Bonanza Re Ltd., the Bermuda domiciled special purpose insurer (SPI), is targeting issuance of two tranches of Series 2023-1 notes for this new cat bond issuance for the Progressive insurance companies (we understand known as Progressive Home).

The target size of the issuance is currently $125 million across the two tranches of notes, which will provide the ARX Holding insurers, including American Strategic, with a multi-year source of US property catastrophe reinsurance protection.

The Bonanza Re 2023-1 cat bond deal will provide the ceding insurers with US named storm reinsurance across three hurricane seasons, through a Class A tranche of notes that only come on-risk at June 1st 2023 and run to the end of 2025.

The Class A notes will provide ARX Holding with indemnity and per-occurrence protection for named storm losses over this term.

Meanwhile, we understand the Class B notes will provide multi-peril aggregate reinsurance protection over a single year, just running through 2023 and will cover ARX Holding’s insurers for losses from US named storm, earthquake, severe thunderstorm, winter storm, wildfire events.

This aggregate Class B tranche features a $5 million deductible per-event as well as a cap per-event contribution, we understand.

The Class A per-occurrence and indemnity triggered US named storm notes are marketed at $75 million in size and these notes would attach at $1.05 billion of losses to ARX Holding insurers but when inured to reinsurance the effective attachment point is more like $1.8 billion, we’re told.

That gives the Class A notes an initial attachment probability of 0.95%, an initial base expected loss of 0.87% and they are being marketed with price guidance in a range from 7.5% to 8.25%.

Interestingly, the Bonanza Re 2022-1 cat bond, which was US wind and per-occurrence only, had an initial expected loss of 2.03% and priced at a 5.75% coupon, so this new cat bond offers investors a significantly higher risk-adjusted return, it seems.
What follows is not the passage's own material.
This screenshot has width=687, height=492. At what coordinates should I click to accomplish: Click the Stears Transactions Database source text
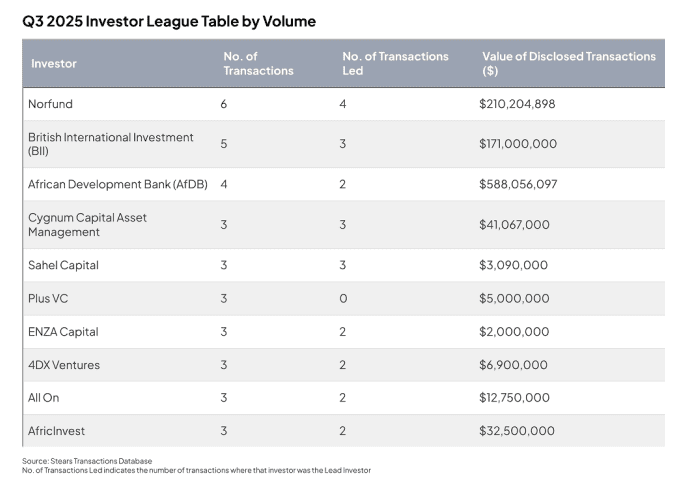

The Class B, annual aggregate, multi-peril and one-year notes, are marketed at $50 million in size and have an attachment at $600 million of losses, an initial attachment point of 1.87%, an initial base expected loss of 1% and are being offered as zero-coupon discount notes, with pricing of 81% to 80% of principal, which roughly means a 19% to 20% rate-on-line equivalent.

Update 1:

The target size has now been lifted from $125 million to as much as $130 million across the two tranches of notes.

The Class A notes will provide ARX Holding with indemnity and per-occurrence protection for named storm losses over this term and are now sized at between $65 million and $75 million, we understand.
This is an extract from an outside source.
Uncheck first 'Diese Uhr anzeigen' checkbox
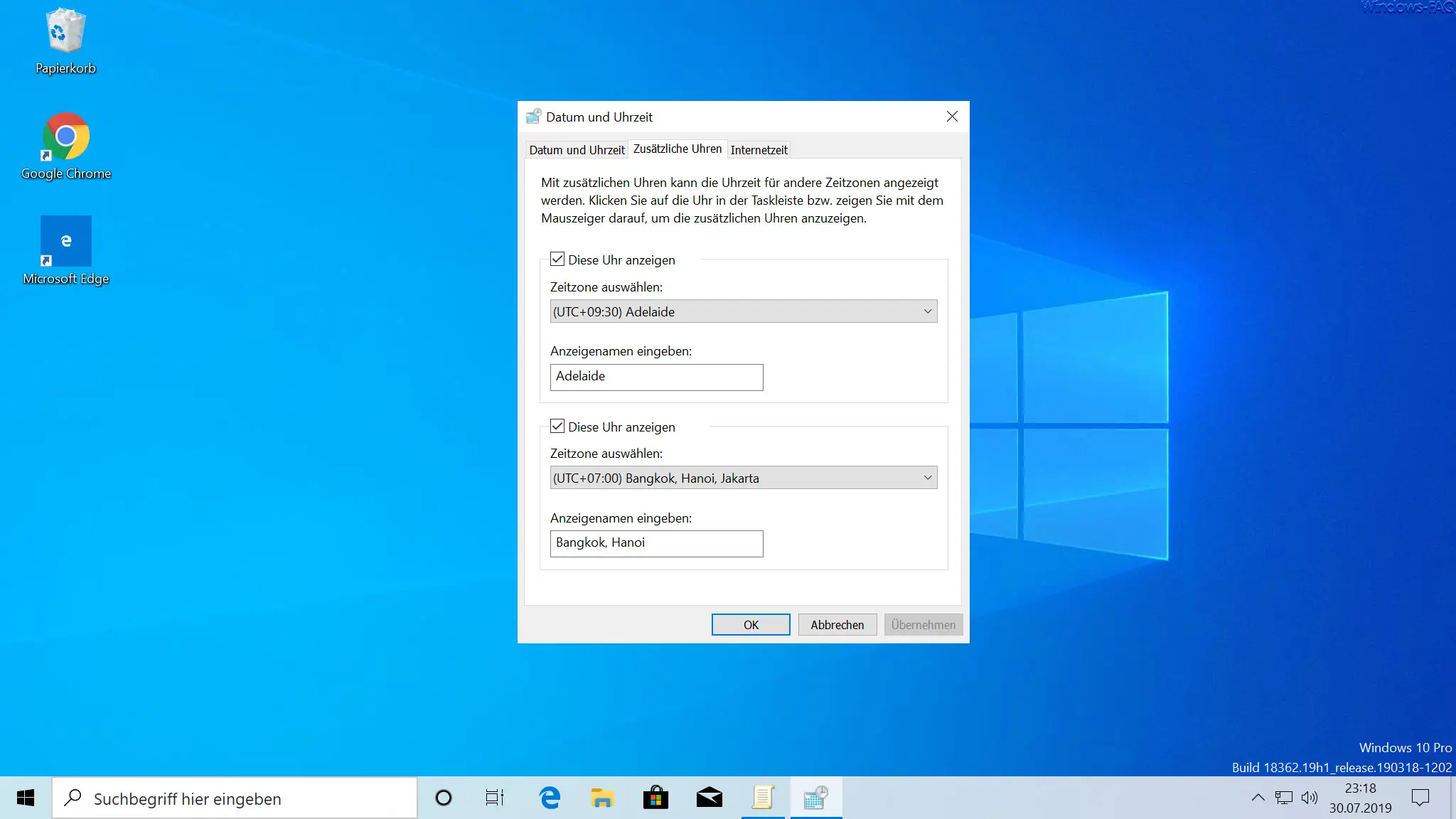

With an initial base expected loss of 0.87%, the Class A notes were at first marketed with price guidance in a range from 7.5% to 8.25%, but we’re now told that guidance is fixed at the top-end of 8.25%.
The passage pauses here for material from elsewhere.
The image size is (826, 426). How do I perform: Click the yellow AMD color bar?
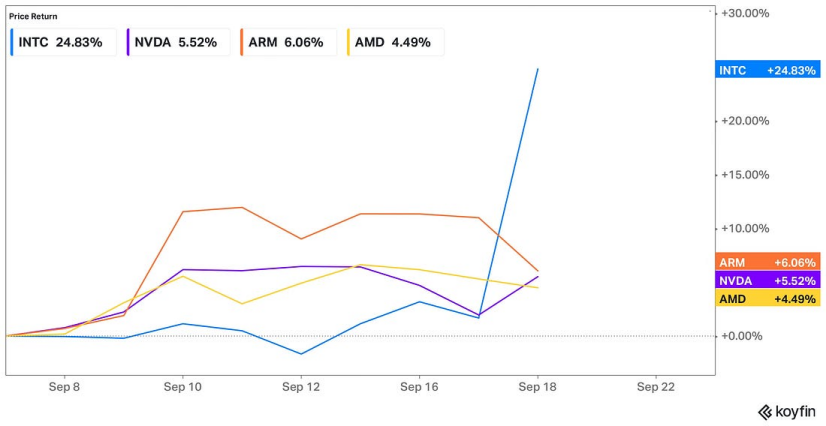tap(348, 42)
The Class B notes now have a slightly raised target of $55 million in size, up from an initial $50 million, and will provide multi-peril aggregate reinsurance protection over a single year, just running through 2023, covering losses from US named storm, earthquake, severe thunderstorm, winter storm, wildfire events.

The zero-coupon Class B notes have an initial base expected loss of 1% and were first offered with pricing of 81% to 80% of principal, which roughly means a 19% to 20% rate-on-line equivalent, but we’re told this has now been fixed at the top-end at 80% of principal, so implying a 20% rate-on-line equivalent.

Both tranches therefore will come with far higher multiples-at-market than previous Bonanza Re cat bond deals, as investors continue to demand much higher spreads in 2023.

Update 2:

We understand that the size for this Bonanza Re 2023-1 cat bond issuance has increased again to $135 million, with $70 million of reinsurance secured from the Class A per-occurrence notes, and now $65 million secured from the Class B annual aggregate zero-coupon notes.